## Exercise goal
Once the line with "Screen dimensions: 387x551" has been located in the records below, set down that line and all subsequent lines exactly, omitting the pictures.

━━━ Information

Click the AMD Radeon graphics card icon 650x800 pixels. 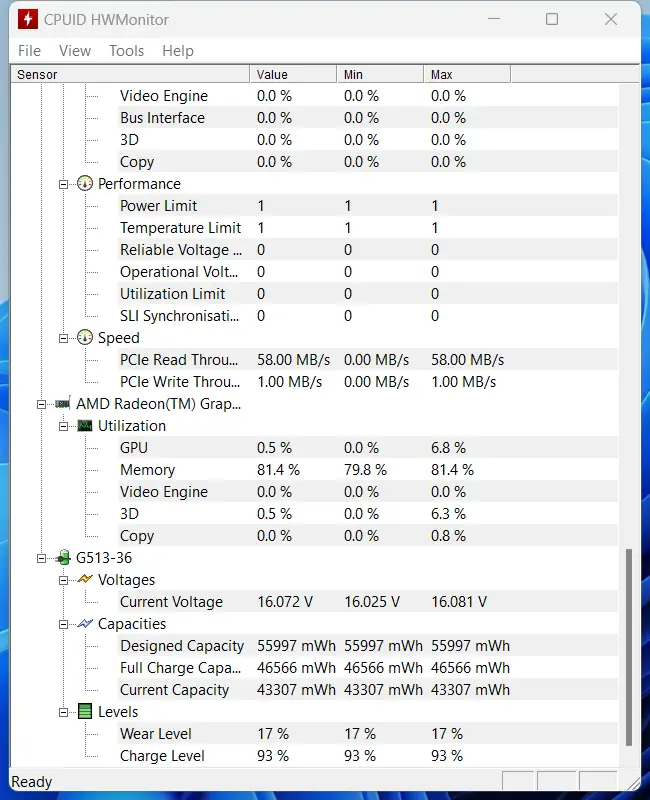63,404
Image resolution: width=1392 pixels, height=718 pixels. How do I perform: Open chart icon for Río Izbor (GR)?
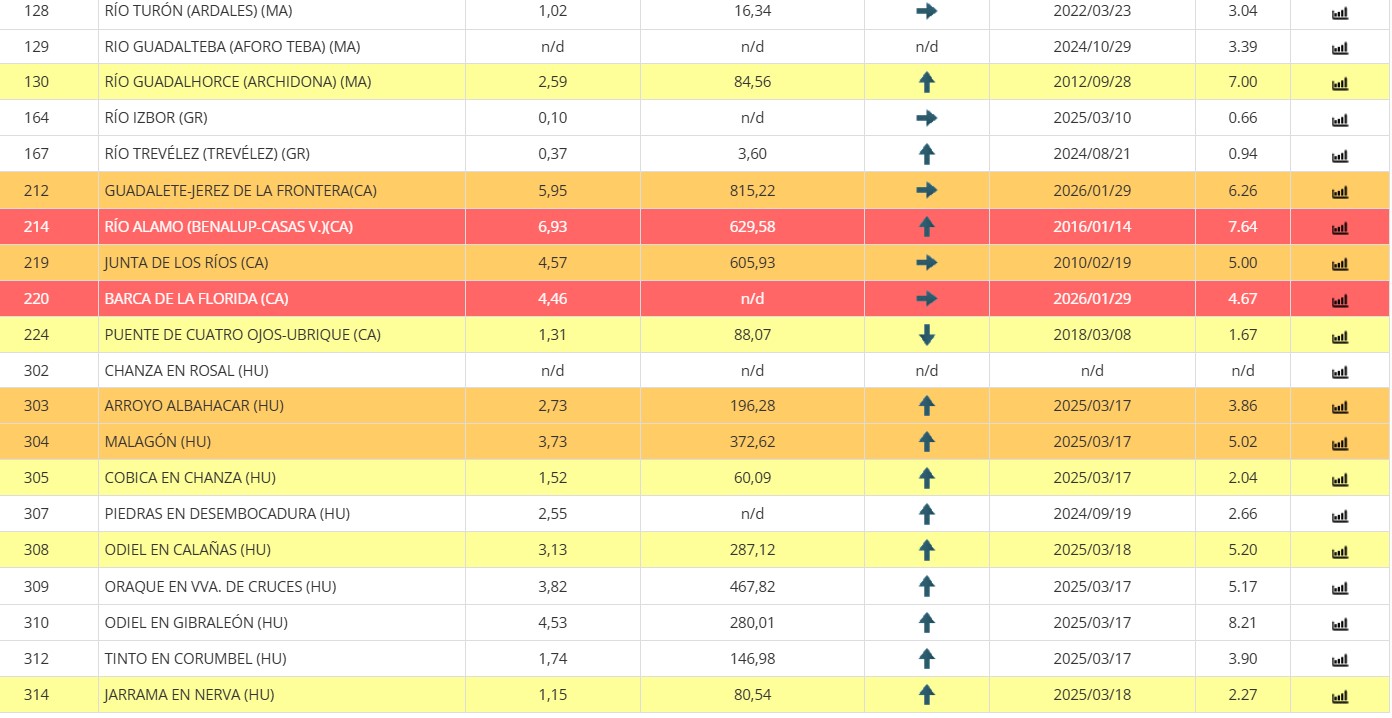[x=1339, y=120]
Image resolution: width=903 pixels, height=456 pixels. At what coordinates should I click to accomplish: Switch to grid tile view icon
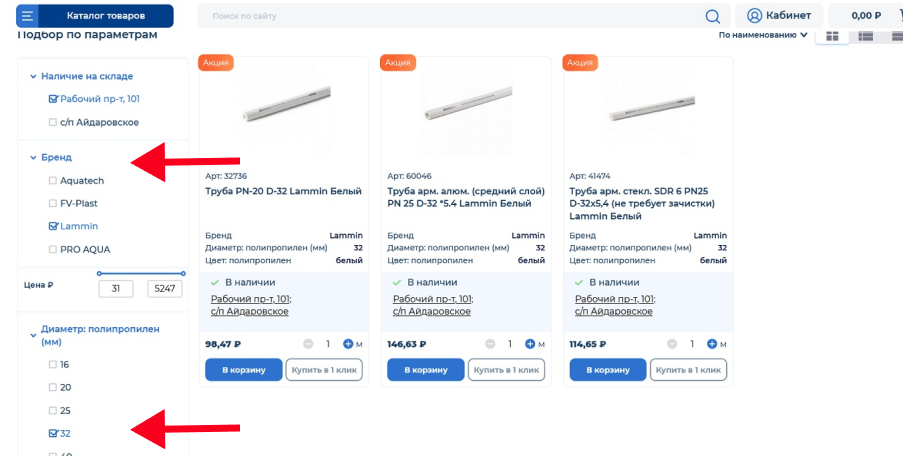[831, 36]
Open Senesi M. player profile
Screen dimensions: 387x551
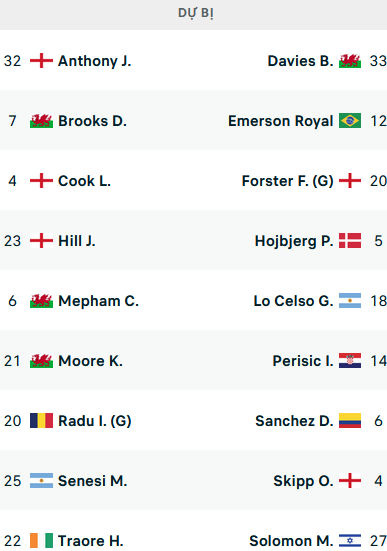92,481
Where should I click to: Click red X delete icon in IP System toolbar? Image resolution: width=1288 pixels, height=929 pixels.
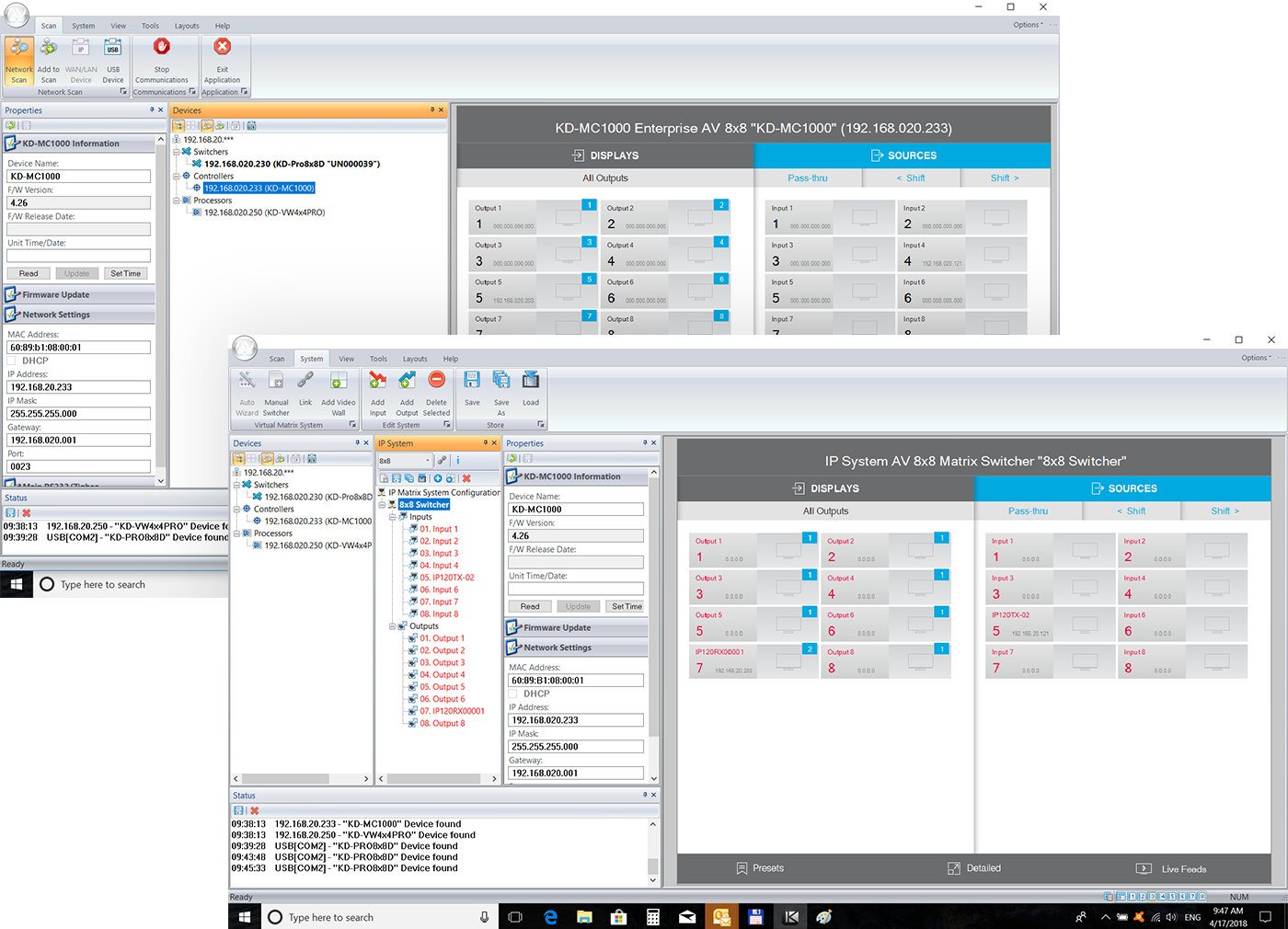tap(466, 478)
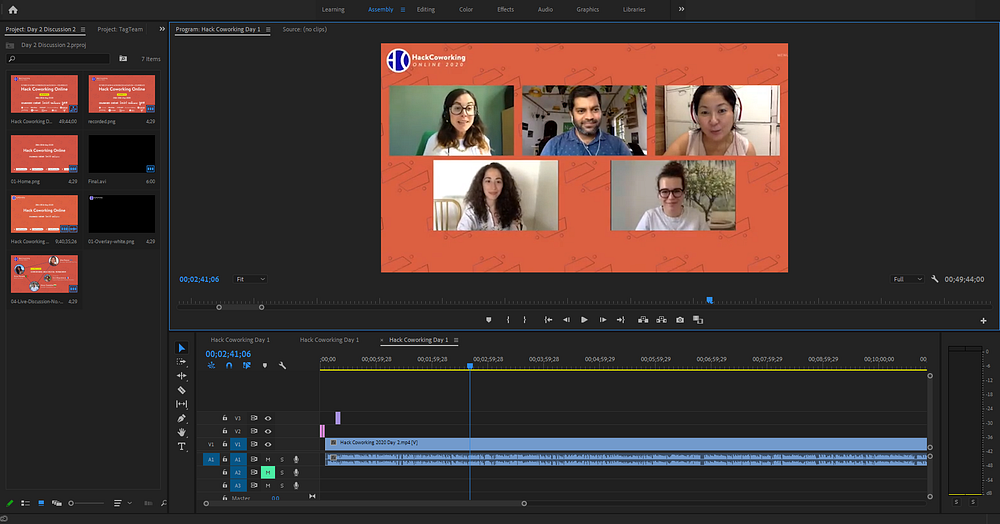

━━━━━━

## Expected answer
Screen dimensions: 387x551
92,481
Where should I click to: Click red X delete icon in IP System toolbar? Image resolution: width=1288 pixels, height=929 pixels.
tap(466, 478)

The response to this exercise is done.